En 1.828, con tan sólo diecinueve años, Charles Darwin llegó a Cambridge con la idea de obtener un grado en letras. Pero allí conocería al profesor de botánica John Stevens Henslow, que iba a cambiar el rumbo de su vida. Apenas cuatro años después, y visto el enorme interés que el joven Darwin mostraba por las ciencias de la naturaleza, aquel profesor le ofreció la posibilidad de embarcarse, como naturalista, en una expedición que pretendía cartografiar la costa de América del Sur. Así fue como comenzó su gran viaje a bordo del Beagle, en el que comenzó a gestarse una de las más grandes teorías científicas habidas jamás, la de la Evolución.
En el lenguaje ordinario, una teoría hace referencia a un conocimiento especulativo. Es decir, cuando no se está seguro de por qué sucede algo, tendemos a elaborar razonamientos que suelen carecer de rigor experimental. En ciencia, por el contrario, llamamos teoría al conjunto de leyes que sirven para relacionar determinado orden de fenómenos. La redacción de una teoría sigue un riguroso proceso conocido como método científico, en el que la observación, la experimentación, la elaboración de hipótesis y la comprobación se encargan de desechar todas aquellas propuestas que no se ajustan al proceso observado. Así, conocemos la teoría de Gravitación Universal o la teoría de la Relatividad, cuya veracidad está fuera de toda duda. Pero diferentes cuestiones han hecho a lo largo de la historia que la teoría de la Evolución no sea aceptada por toda la sociedad. Y es que los prejuicios religiosos o la mera ignorancia son a veces un lastre demasiado pesado para seguir creciendo en el conocimiento.

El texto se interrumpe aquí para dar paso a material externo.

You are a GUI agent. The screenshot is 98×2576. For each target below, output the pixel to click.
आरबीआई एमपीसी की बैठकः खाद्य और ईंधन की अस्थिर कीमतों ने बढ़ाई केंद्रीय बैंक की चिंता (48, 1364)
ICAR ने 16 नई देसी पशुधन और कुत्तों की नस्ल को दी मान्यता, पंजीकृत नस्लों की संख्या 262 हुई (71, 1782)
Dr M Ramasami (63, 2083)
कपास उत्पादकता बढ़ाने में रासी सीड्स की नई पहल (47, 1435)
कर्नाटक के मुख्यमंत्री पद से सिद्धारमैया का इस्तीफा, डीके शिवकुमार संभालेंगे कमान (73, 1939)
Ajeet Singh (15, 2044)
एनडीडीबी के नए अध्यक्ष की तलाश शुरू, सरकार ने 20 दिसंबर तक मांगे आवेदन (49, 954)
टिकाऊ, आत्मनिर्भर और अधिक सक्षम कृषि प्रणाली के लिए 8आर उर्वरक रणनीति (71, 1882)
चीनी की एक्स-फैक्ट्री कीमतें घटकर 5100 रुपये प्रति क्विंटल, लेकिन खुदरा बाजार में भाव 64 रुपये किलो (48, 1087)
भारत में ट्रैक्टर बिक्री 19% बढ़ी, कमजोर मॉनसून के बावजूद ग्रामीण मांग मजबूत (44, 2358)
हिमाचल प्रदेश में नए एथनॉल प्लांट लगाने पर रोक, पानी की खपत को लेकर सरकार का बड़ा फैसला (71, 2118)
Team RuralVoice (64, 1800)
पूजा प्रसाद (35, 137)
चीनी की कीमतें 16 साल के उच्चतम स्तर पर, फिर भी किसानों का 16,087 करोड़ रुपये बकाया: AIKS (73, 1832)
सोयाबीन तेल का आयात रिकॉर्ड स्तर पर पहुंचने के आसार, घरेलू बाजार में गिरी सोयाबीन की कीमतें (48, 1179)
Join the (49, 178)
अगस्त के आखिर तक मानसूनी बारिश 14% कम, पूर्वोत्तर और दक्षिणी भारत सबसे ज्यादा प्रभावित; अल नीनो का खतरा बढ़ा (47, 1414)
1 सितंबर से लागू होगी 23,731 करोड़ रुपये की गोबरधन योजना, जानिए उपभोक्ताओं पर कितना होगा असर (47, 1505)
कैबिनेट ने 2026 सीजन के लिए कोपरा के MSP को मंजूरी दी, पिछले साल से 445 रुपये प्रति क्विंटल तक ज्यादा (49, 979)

La evolución es un hecho y así lo podemos constatar casi a diario. Las bacterias evolucionan pudiendo así escapar al efecto de determinados antibióticos creando resistencias. Los virus evolucionan de una manera asombrosamente rápida, como es el caso del de la gripe, haciendo que tengamos la necesidad de generar vacunas nuevas cada temporada. Y también evolucionan los gusanos, las moscas y todos los parásitos que atacan a los cultivos agrícolas y que consiguen hacerse fuertes frente a los insecticidas. El problema es que en organismos más complejos, como es el caso de los humanos, la evolución no es observable en un período corto de tiempo. Para comprobar cómo ha cambiado el volumen de nuestro cráneo o cómo ha evolucionado nuestra laringe para poder adquirir el habla, sería necesario remontarse a muchas generaciones atrás y esto no es tan sencillo como en el caso de las bacterias o los virus.
En 1.859 Darwin publicó su gran obra: el origen de las especies. El libro suscitó tal interés que el mismo día que salió a la venta, los 1.250 ejemplares de la primera edición ya estaban vendidos. En éste, propuso dos grandes teorías. Por un lado habló del origen común de la vida en la tierra, aportando para ello un gran número de evidencias que en su conjunto conducen a la teoría de la Evolución; y por otro, estableció el mecanismo por el que la evolución actúa: la Selección Natural.
Darwin llamó Selección Natural al fenómeno mediante el que se produce la conservación de las características que favorecen la supervivencia de una especie y la destrucción de las que son perjudiciales. Y esto es un hecho. En todo ecosistema se establecen luchas por la supervivencia, de manera que al final siempre consiguen reproducirse los individuos que poseen algún elemento que los favorece y que, en definitiva, son naturalmente seleccionados. Algunos de estos elementos diferenciales entre individuos se producen de manera aleatoria entre los descendientes de un organismo y llegan a ser heredables. Este es el caso de las mutaciones, que constituyen así una importante fuente de variabilidad y que, a la larga, contribuyen a que se dé la evolución de las especies.
Con la teoría de la selección natural la ciencia fue capaz de explicar de una manera satisfactoria algunos aspectos del mundo biológico que hasta ese momento se sustentaban en creencias sobrenaturales y divinas. Muchos científicos consideran que esta teoría marcó el punto de partida para la etapa moderna de una disciplina, como la biología, que se convertía así en una auténtica ciencia.
En el origen de las especies el autor no quiso tratar la cuestión del origen del hombre por estar el tema “tan rodeado de prejuicios”. Hoy, ciento cincuenta años después, la ciencia ha ganado mucho espacio a la superstición y a ello han contribuido de una manera muy importante personajes como Darwin.